Esses são dois dos muitos retratos que se pode fazer da IA e de seus potenciais e desafios nos planos normativo, ético e social. Recentemente tem se falado muito e destacadamente que o desenvolvimento sustentável e as práticas de preservação (especialmente do meio ambiente) são questões que vão muito mais além do altruísmo, mas têm repercussões econômicas concretas. Alinhar desenvolvimento com preservação é uma preocupação central. Não é sem razão que entidades com uma ligação forte com a economia tem se preocupado com questões comportamentais e éticas.
Grandes empresas de tecnologia, reunidas no que se chama de indústria da inteligência artificial, e que junto com a academia e com o governo representam os espaços de discussão sobre a inovação, já manifestaram suas diretrizes concretas sobre a ética e reponsabilidade em IA. G20 e OCDE estão no mesmo caminho.
Isso nos sugere duas premissas: a primeira é as pesquisas em IA são estratégicas e movimentam os três espaços: governos, indústria e academia. A segunda, que parâmetros ético-normativos (confiabilidade, robustez e respeito) também estão no centro das preocupações.
Portanto, ao se perceber que a IA deve ser vista dentro de um espectro estratégico, seu conhecimento (potencialidades, riscos, desafios e aplicações) é absolutamente relevante, indispensável e urgente. A partir do domínio desse conhecimento, o desenvolvimento e aplicação de sistemas de IA também devem ser garantidos por atendimento a diretrizes éticas igualmente trabalhadas, refletidas, debatidas e transparentes.
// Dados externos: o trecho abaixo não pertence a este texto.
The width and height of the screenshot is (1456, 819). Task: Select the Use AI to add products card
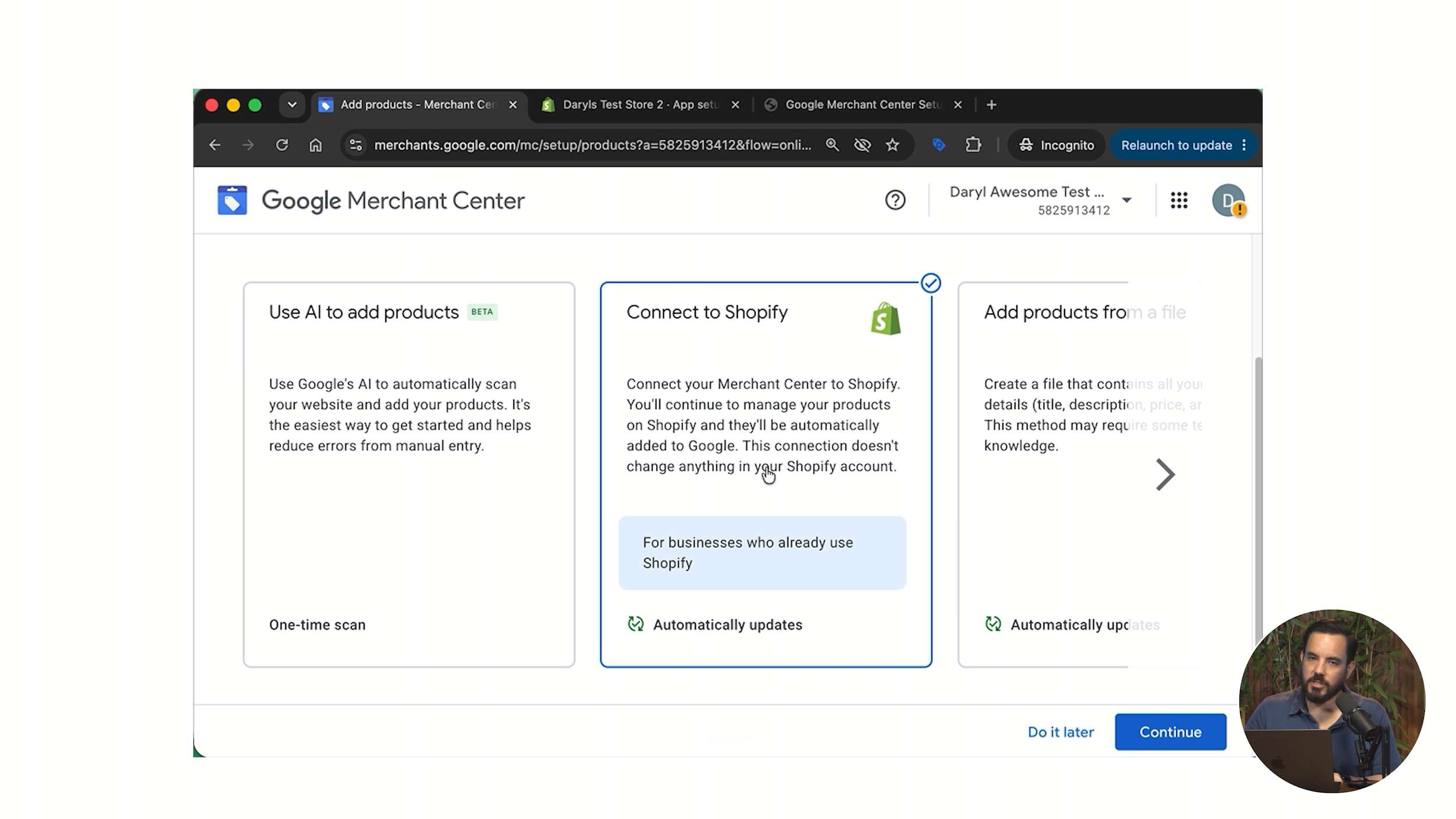click(409, 475)
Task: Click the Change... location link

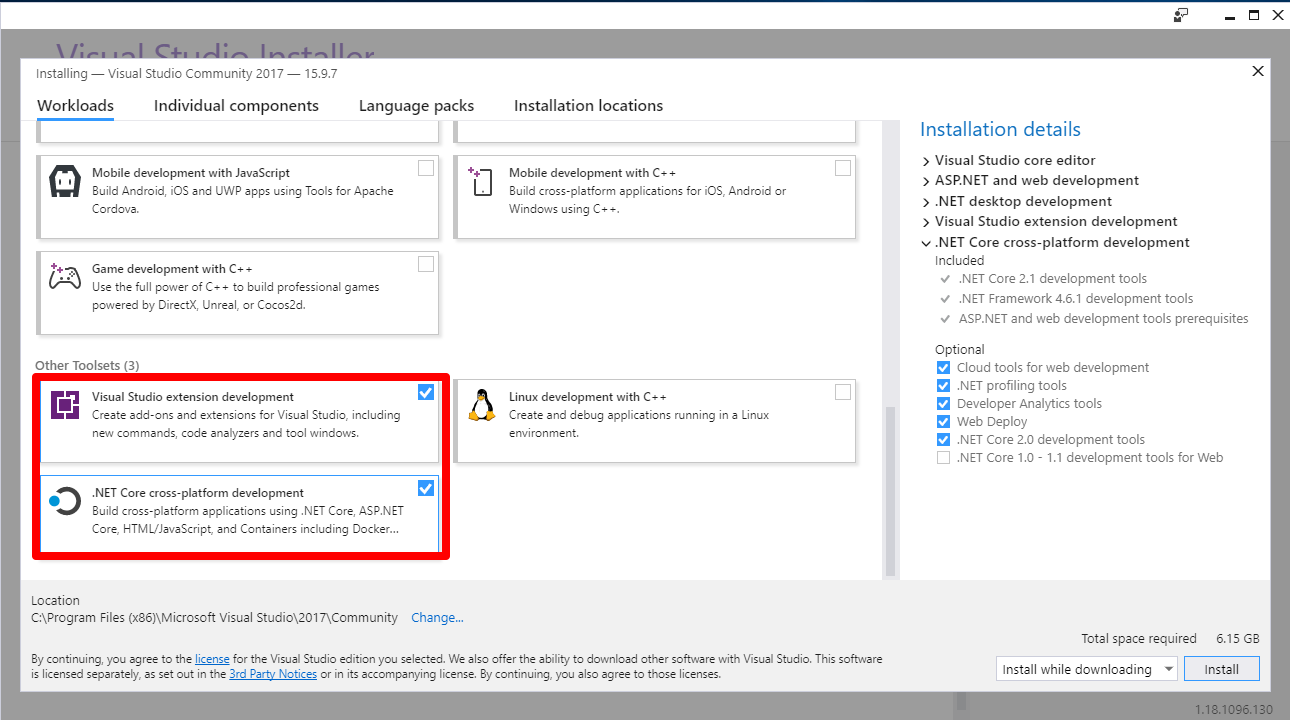Action: (437, 618)
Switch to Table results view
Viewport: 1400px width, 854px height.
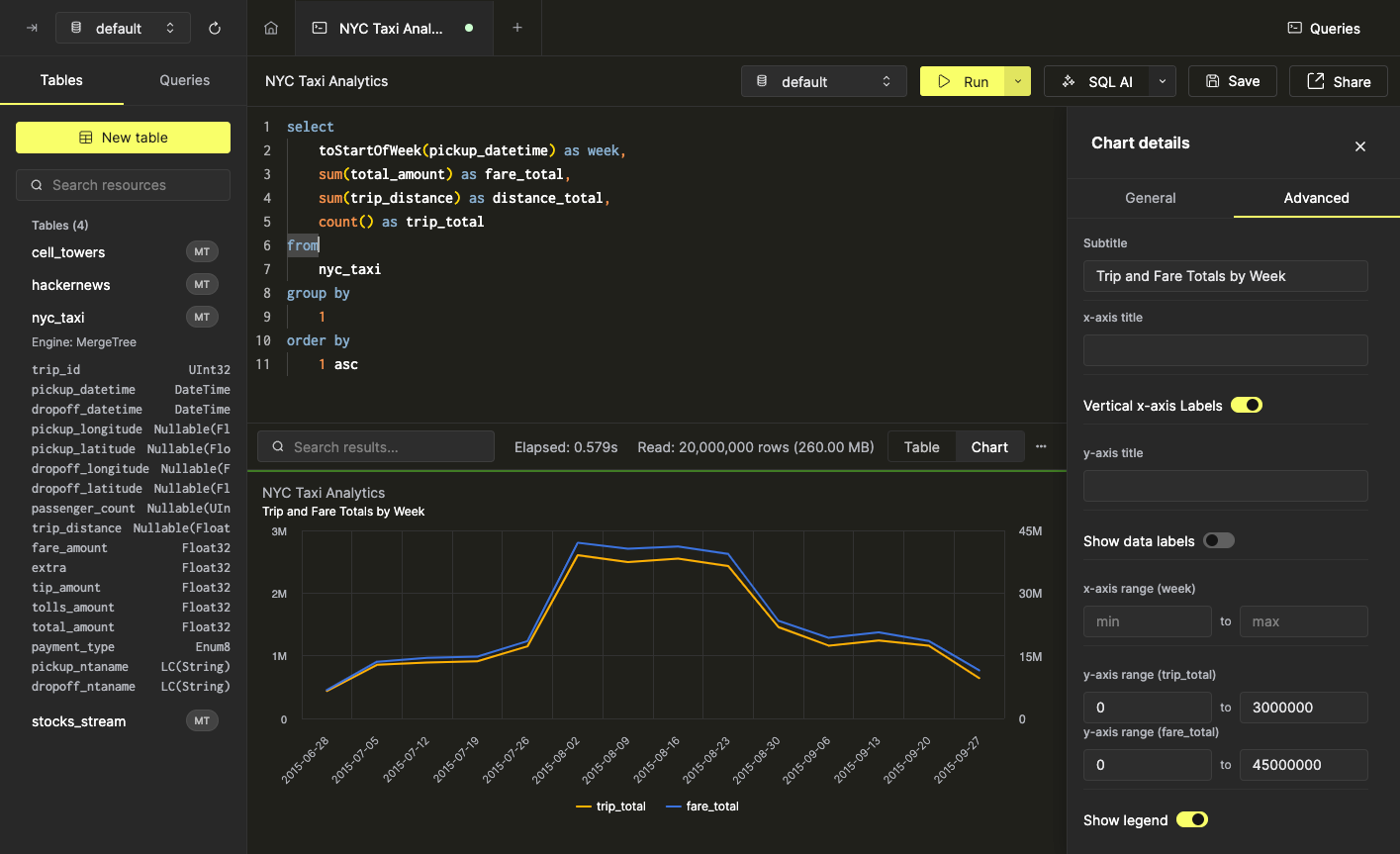(x=921, y=447)
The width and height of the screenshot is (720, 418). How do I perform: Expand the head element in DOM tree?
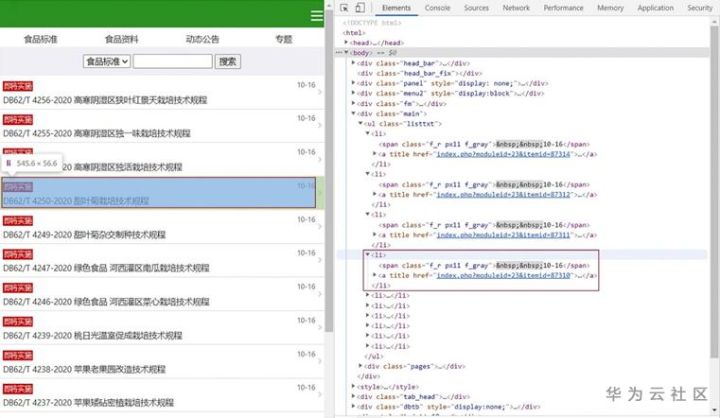tap(346, 42)
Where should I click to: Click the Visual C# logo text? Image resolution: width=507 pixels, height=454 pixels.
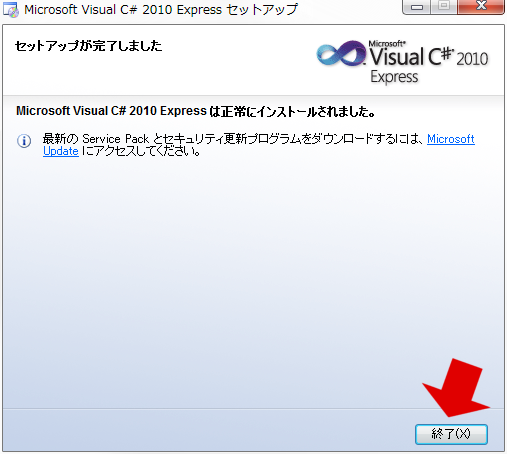click(x=412, y=56)
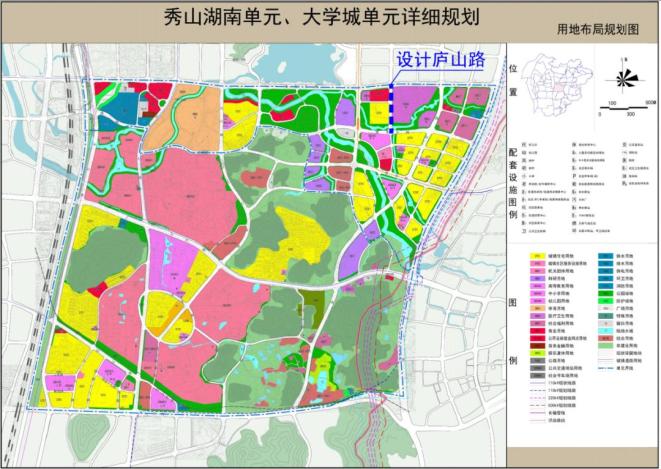The width and height of the screenshot is (661, 469).
Task: Click the 位置 section label
Action: 513,80
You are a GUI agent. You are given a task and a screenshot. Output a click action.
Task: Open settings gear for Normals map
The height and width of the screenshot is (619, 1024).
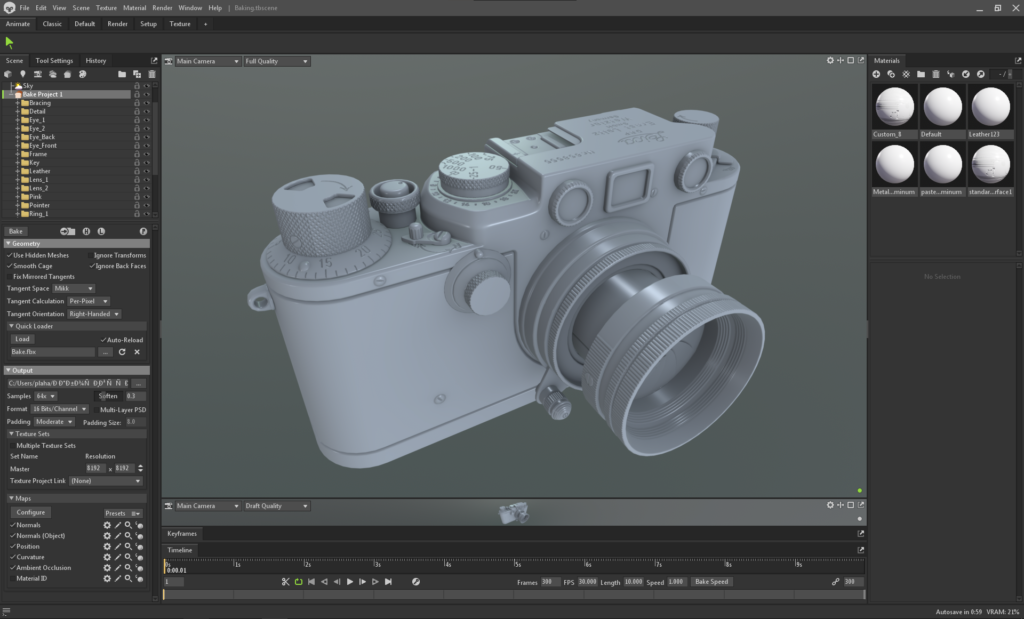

Inteligência Artificial: conhecimento estratégico!
Para tanto, é essencial que a sociedade tenha uma visão o mais clara possível do que são os usos atuais e possíveis de um sistema de IA propriamente dito ou um mero vaporware de IA (que existe há décadas), cujas promessas ainda não se concretizaram. Aí é fundamental ter muito claro o tratamento que se deve dar aos mitos associados à IA, para identificar-se o campo efetivamente pertinente para um debate ético-normativo, por exemplo.
É importante para o primeiro enfrentamento da relevante questão ética-normativa, ter alguns parâmetros. O primeiro deles é uma visão equilibrada dos benefícios dos sistemas de IA. Equilibrada no sentido de balanceada, não tratando a IA com uma visão chauvinista tecnológica (a IA tudo pode e será a salvação!), nem tratá-la como algo maligno ou malicioso, um risco que deve ser negado, pois inseguro. Nesse sentido, os sistemas de IA devem ser vistos também como uma realidade. Países tradicionalmente associados ao enriquecimento pelo domínio de tecnológica estão todos, como política de posicionamento global, movendo-se no sentido de tratar a IA como estratégica.
Não é a toa que se fala em “Era da IA” e, portanto, quem mais produzir reflexões, pesquisa, projetos, aplicações de IA tanto mais poderá se beneficiar ativamente com isso, quanto poderá, preventivamente, diminuir o risco de ser prejudicado pelo mau uso da IA. Aliás, esse é um outro parâmetro: é necessária a visão que soluções de IA podem ser usados para uma benefício, individual, mas especialmente coletivo/comunitário – como um auxílio na soluções de problemas sócias, inclusive na concretização de direitos fundamentais; mas também para aplicações maldosas e até criminosas. Serão cada vez mais necessárias soluções de IA para combater o uso maldoso da própria IA.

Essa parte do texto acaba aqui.